# Aim:
Copy out the records below word for word, starting at the line that contains "しまね西部若者サポートステーション (237, 722)" and continuing through the end of the records, with both ends included.

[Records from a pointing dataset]
===============
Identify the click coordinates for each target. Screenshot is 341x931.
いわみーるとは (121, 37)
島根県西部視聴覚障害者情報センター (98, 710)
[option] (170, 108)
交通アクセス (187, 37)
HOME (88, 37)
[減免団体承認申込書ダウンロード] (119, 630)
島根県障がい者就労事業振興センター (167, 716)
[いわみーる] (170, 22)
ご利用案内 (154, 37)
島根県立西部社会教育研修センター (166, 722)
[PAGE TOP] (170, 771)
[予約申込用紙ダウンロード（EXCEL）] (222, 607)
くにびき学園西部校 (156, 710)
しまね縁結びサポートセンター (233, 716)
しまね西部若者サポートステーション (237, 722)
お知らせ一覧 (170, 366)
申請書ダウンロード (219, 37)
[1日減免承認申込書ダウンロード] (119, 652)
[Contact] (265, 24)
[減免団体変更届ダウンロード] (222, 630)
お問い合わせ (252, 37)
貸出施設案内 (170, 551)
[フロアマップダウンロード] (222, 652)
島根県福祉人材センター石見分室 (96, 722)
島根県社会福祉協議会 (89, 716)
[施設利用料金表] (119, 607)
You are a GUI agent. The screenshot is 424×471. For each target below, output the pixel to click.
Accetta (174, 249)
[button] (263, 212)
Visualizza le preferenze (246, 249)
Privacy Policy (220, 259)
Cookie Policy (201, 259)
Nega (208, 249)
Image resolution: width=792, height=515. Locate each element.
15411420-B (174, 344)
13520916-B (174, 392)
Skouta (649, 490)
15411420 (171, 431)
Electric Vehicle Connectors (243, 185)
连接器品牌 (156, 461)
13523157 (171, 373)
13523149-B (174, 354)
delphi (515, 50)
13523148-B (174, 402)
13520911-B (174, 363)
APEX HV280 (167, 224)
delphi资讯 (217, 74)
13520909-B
===============
# Result of this exercise:
しまね西部若者サポートステーション (237, 722)
お知らせ一覧 (170, 366)
申請書ダウンロード (219, 37)
[1日減免承認申込書ダウンロード] (119, 652)
[Contact] (265, 24)
[減免団体変更届ダウンロード] (222, 630)
お問い合わせ (252, 37)
貸出施設案内 (170, 551)
[フロアマップダウンロード] (222, 652)
島根県福祉人材センター石見分室 (96, 722)
島根県社会福祉協議会 (89, 716)
[施設利用料金表] (119, 607)
You are a GUI agent. The screenshot is 424×471. For each target below, output the pixel to click.
Accetta (174, 249)
[button] (263, 212)
Visualizza le preferenze (246, 249)
Privacy Policy (220, 259)
Cookie Policy (201, 259)
Nega (208, 249)
Image resolution: width=792, height=515. Locate each element.
15411420-B (174, 344)
13520916-B (174, 392)
Skouta (649, 490)
15411420 (171, 431)
Electric Vehicle Connectors (243, 185)
连接器品牌 (156, 461)
13523157 (171, 373)
13523149-B (174, 354)
delphi (515, 50)
13523148-B (174, 402)
13520911-B (174, 363)
APEX HV280 (167, 224)
delphi资讯 (217, 74)
13520909-B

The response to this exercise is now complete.